Although both parents usually carry fecal sacs away from the nest (25), nest sanitation is carried out primarily by males (27). Both parents were observed eating fecal sacs. Fecal sac ingestion by parents decreased over time, especially after nestlings reached 4 days of age; more efficient digestion by older nestlings may have lessened the nutritional value of the sacs to the parents (27). Females were observed eating empty eggshells (27).
Not known to occur.
Brood Parasitism by Other Species
Identity of the Parasitic Species
Frequency of Occurrence
Information needed. The geographic extent of brood parasitism is unknown.
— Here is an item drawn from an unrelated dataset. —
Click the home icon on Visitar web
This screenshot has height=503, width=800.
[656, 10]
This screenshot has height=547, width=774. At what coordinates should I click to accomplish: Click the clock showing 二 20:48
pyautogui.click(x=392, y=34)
Seasonal or Geographic Variation Timing of Laying in Relation to Host's Laying
Response to Parasitic Female, Eggs, or Nestlings
Effects of Parasitism on Host Success of Parasite with this Host
Departure from Nest
Association with Parents or Other Young
Ability to Get Around, Feed, and Care for Self
Fledglings stay hidden and dependent on parents during the first week after fledging; they become somewhat more independent during the second week out of the nest (7).
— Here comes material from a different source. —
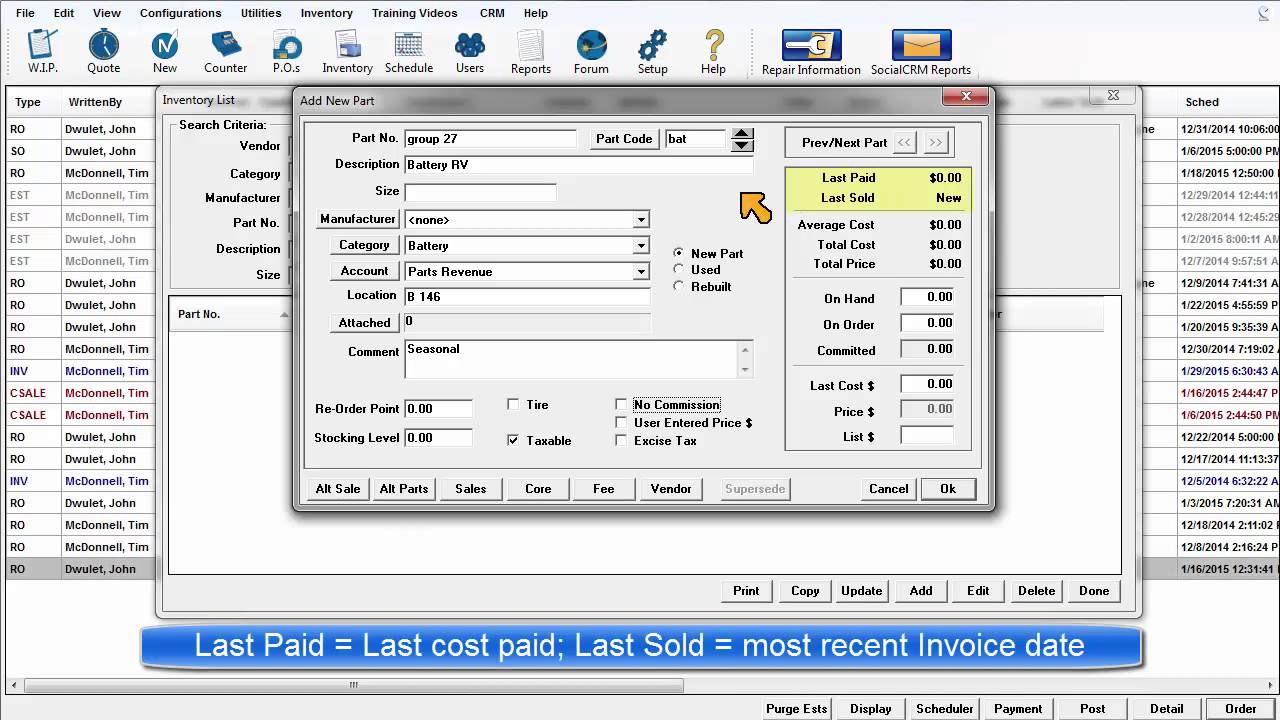Open the Users icon
Screen dimensions: 1280x720
(x=470, y=49)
Information needed. A small flock of 20–25 birds in late August on breeding grounds in northern Wisconsin (7) presumably included juveniles and adults that bred locally.
Skull ossification complete in first-fall individuals by 1 November (10). Similarly, McKinney (227) cautioned bird-banders against aging all Connecticut Warblers with fully ossified skulls as adult (Definitive Basic) individuals after mid-October, because many first-fall birds will have completed skull pneumatization by this date.